Your reply must hold the lines from the one containing "Task: Click the reload substance refresh icon" to the end of the entries, copied exactly, with pictures excluded.

-------- SOURCE MATERIAL --------

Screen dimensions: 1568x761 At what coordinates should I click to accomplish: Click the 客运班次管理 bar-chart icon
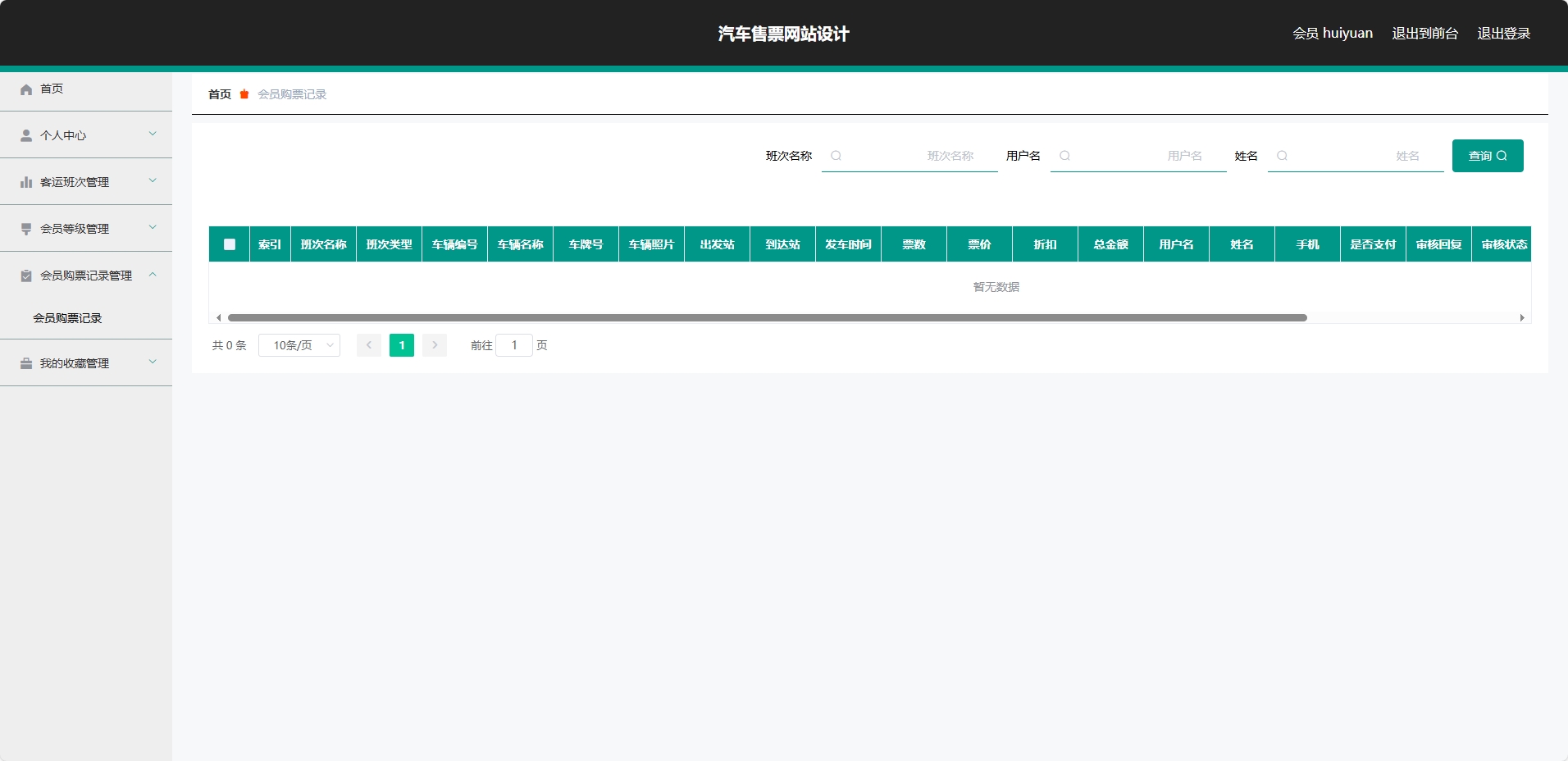tap(25, 181)
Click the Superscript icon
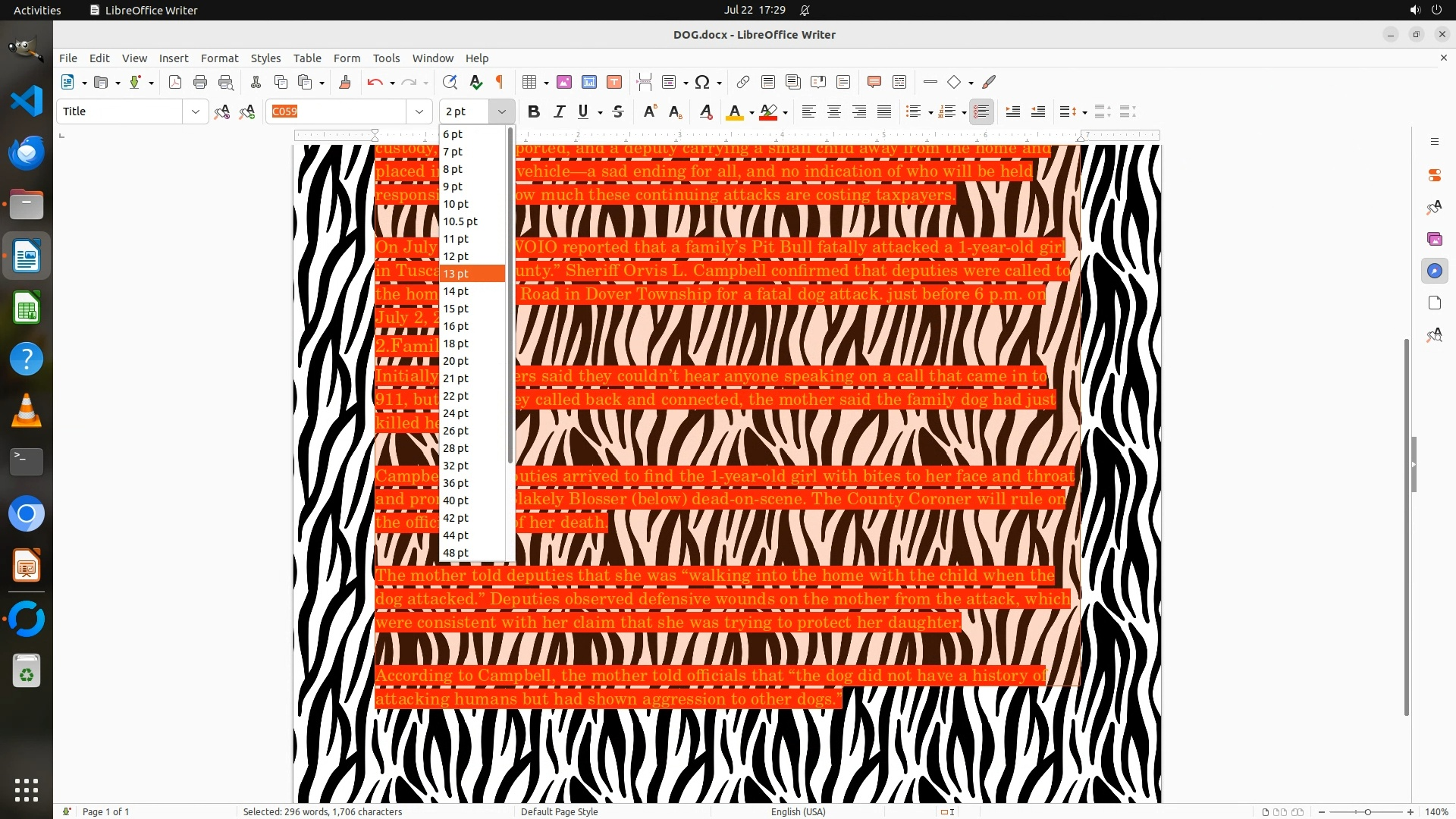This screenshot has height=819, width=1456. [x=649, y=111]
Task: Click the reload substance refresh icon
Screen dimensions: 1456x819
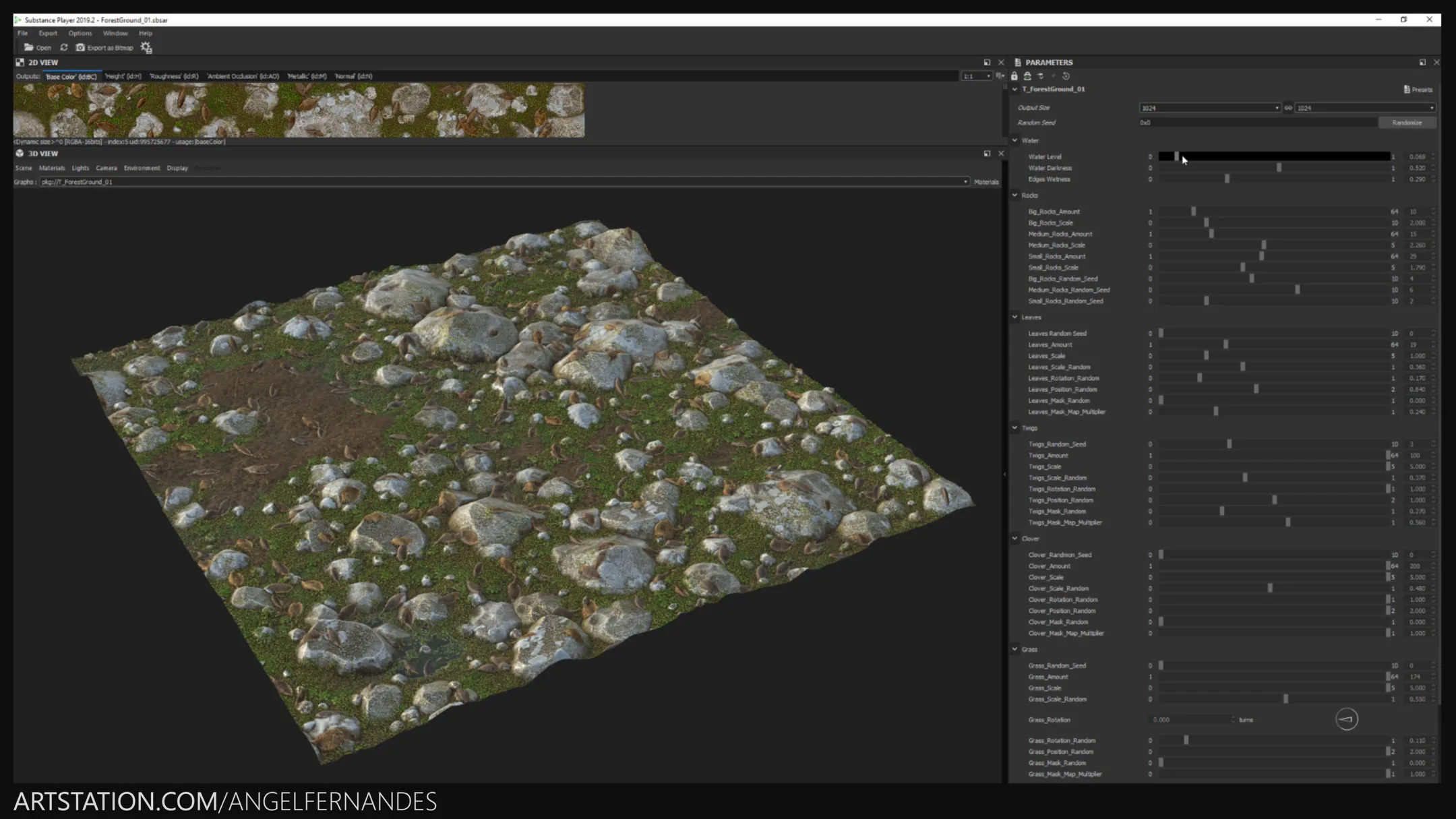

--------

:: TASK SOLUTION ::
Task: Click the reload substance refresh icon
Screen dimensions: 1456x819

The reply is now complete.